--- AUSGEWÄHLTER TEXT ---

Implementierung des strategischen Prozessmanagements

Wie ein strategisches Prozessmanagement aufzubauen ist, hängt von vielen Rahmenparametern wie der Organisationsgröße, der Fertigungstiefe oder der Menge der Produkte und Dienstleistungen der Unternehmung ab. Einige grundsätzliche Schritte sollten beim Aufbau des strategischen Prozessmanagements allerdings in sämtlichen Kontexten Beachtung finden:

1. Das Fundament: Team-Aufbau u. Vision 

Im ersten Schritt ist es wichtig, im Team des strategischen Prozessmanagements eine gemeinsame Vision für die Einheit zu entwickeln. Wie hierbei vorzugehen ist, haben wir im Abschnitt „Ziele des strategischen Prozessmanagements“ beschrieben. Neben der Entwicklung der Vision sollte auch das Team, bspw. durch Team-Building-Maßnahmen, aufgebaut werden und die Aufgaben innerhalb des Teams entsprechend der Stärken der Team-Mitglieder verteilt werden. So wird nicht nur für das strategische Prozessmanagement, sondern auch für die ganze Prozess-Community ein starkes Fundament gelegt.

Abbildung 2: Die «Akropolis» des strategischen Prozessmanagements

2. Die Säulen: Die Instrumente des strategischen Prozessmanagements initial entwickeln

Nachdem das Fundament für die Zusammenarbeit gelegt ist, gilt es, die im Abschnitt „Instrumente des strategischen Prozessmanagements“ beschriebenen Instrumente initial zu entwickeln. Der Aufbau des Frameworks, der Governance und der Gremien wie dem PIT sowie auch die bereitzustellenden Arbeitshilfen benötigen einige Vorarbeit, bevor sie veröffentlicht werden können.

--- EXTRAHIERTE ZEILEN ---

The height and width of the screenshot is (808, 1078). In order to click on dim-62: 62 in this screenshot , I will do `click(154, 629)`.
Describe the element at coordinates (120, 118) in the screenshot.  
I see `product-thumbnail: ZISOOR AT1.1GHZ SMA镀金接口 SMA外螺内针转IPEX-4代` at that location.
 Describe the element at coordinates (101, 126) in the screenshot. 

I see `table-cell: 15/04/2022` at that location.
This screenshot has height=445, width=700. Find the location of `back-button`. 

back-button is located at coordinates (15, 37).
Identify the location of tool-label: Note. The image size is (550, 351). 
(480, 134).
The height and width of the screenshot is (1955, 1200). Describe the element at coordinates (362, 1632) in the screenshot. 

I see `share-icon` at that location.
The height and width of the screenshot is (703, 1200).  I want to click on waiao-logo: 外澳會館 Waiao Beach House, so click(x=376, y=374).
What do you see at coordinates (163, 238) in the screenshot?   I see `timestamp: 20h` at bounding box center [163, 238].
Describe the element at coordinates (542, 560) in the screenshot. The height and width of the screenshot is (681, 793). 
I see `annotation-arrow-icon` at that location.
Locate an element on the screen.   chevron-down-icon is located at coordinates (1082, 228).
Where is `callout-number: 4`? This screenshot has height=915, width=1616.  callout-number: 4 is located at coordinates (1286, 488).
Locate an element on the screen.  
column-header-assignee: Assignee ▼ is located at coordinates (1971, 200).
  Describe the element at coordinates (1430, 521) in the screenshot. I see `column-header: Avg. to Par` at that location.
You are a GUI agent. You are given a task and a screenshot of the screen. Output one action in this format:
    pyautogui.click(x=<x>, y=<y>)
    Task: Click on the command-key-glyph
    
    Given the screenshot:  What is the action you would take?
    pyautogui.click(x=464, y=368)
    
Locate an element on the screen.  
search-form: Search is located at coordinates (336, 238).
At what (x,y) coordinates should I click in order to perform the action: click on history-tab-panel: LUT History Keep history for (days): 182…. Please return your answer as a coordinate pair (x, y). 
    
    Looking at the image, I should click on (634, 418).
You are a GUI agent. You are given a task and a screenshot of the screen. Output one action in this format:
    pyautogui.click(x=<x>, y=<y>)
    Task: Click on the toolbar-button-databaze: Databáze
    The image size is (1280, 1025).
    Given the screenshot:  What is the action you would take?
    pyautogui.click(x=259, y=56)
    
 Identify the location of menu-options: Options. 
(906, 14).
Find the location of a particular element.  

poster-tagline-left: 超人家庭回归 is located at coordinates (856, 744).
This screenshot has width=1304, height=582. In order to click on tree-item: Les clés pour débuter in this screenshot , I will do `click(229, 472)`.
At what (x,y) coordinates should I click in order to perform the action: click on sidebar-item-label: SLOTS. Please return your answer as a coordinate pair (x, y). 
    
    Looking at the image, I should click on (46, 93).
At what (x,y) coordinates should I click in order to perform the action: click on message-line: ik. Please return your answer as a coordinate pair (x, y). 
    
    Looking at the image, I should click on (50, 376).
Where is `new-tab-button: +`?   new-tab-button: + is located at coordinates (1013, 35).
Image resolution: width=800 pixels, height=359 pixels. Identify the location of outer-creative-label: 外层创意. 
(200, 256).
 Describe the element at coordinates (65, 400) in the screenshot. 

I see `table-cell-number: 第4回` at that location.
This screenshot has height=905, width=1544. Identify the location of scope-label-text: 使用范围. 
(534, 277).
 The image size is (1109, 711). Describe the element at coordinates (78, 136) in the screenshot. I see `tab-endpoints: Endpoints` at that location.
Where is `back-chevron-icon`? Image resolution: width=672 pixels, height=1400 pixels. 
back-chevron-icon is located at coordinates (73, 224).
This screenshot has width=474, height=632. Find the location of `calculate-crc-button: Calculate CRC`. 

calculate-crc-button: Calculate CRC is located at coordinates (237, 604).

---

Bearbeiten Sie einen Abschnitt des Textes zum strategischen Prozessmanagement: Beginnen Sie bei den Worten „Nachdem das Fundament“ und hören Sie nach „veröffentlicht werden können.“ auf. Ersetzen Sie dabei „Vorarbeit“ durch „Vorbereitung“. Die Zeilen werden für die Bearbeitung nicht benötigt.

(LÖSUNG):
Nachdem das Fundament für die Zusammenarbeit gelegt ist, gilt es, die im Abschnitt „Instrumente des strategischen Prozessmanagements“ beschriebenen Instrumente initial zu entwickeln. Der Aufbau des Frameworks, der Governance und der Gremien wie dem PIT sowie auch die bereitzustellenden Arbeitshilfen benötigen einige Vorbereitung, bevor sie veröffentlicht werden können.